The type of procedure you undergo depends on why you need a tracheostomy and whether the procedure was planned. There are essentially two options:
- Surgical tracheotomy can be performed in an operating room or in a hospital room. During a surgical tracheotomy, the surgeon usually makes a horizontal incision through the skin at the lower part of the front of your neck. The surgeon carefully pulls back the surrounding muscles and cuts through a small portion of the thyroid gland, exposing the windpipe (trachea). At a specific spot on your windpipe near the base of your neck, the surgeon creates a hole and inserts a tracheostomy tube into the hole. A neck strap attached to the face plate of the tube keeps it from slipping out of the hole, and temporary sutures also can be used to secure the faceplate to the skin of your neck.
- Minimally invasive tracheotomy is typically performed in a hospital room.
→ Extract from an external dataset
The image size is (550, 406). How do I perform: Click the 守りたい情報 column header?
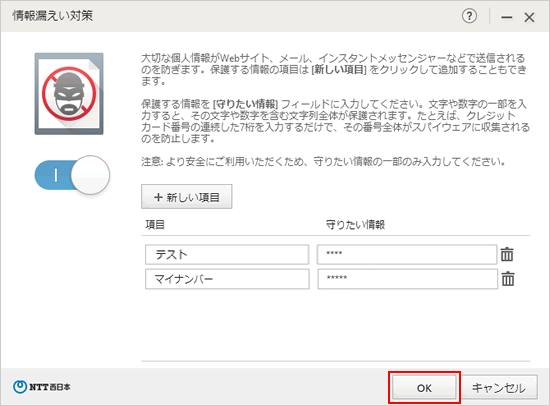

The doctor makes a small incision near the base of the front of the neck. A special lens is fed through the mouth so that the surgeon can view the inside of the throat. Using this view of the throat, the surgeon guides a needle into the windpipe to create the tracheostomy hole. The hole is then expanded to accommodate the tracheostomy tube. A neck strap attached to the faceplate of the tube keeps it from falling out of the windpipe.
After the procedure
You'll likely spend several days in the hospital as your body heals. During that time, you'll learn skills necessary for maintaining and coping with your tracheostomy:
- Caring for your tracheostomy tube. A nurse will teach you how to clean and change your tracheostomy tube to help prevent infection. You'll continue to do this as long as you have a tracheostomy.
- Speaking. In general, a tracheostomy prevents you from speaking because exhaled air goes out the tracheostomy opening rather than up through your voice box. However, there are devices and techniques for redirecting airflow enough to produce speech. Depending on the tube size and design, the diameter of your trachea, and the condition of your voice box, you may be able to use your voice with the tube in place. If necessary, you'll meet with a speech therapist or a nurse trained in tracheostomy care, who can suggest options for communicating and help you learn to use your voice again.
- Eating. While you're healing, you'll receive nutrients through an intravenous (IV) line inserted into a vein in your body, a feeding tube that passes through your mouth or nose, or a tube inserted directly into your stomach. When you're ready to eat again, you may need to work with a speech therapist, who can help you regain the muscle strength and coordination needed for swallowing.
- Coping with dry air. The air you breathe will be much drier since it no longer passes through your moist nose and throat before reaching your lungs. This can cause irritation, coughing and excess mucus coming out of the tracheostomy. Directly instilling small amounts of saline into the tracheostomy tube may help loosen secretions and add moisture. A saline nebulizer treatment can be delivered to a mist collar via a tube attached to a nebulizer machine. You may use a device called a heat and moisture exchanger, which captures moisture from the air you exhale and humidifies the air you inhale.
- Coping with other effects. Your health care team will show you ways to cope with the other common effects of the tracheostomy. For instance, you may also learn to use a suction machine to help you clear secretions from your throat or airway.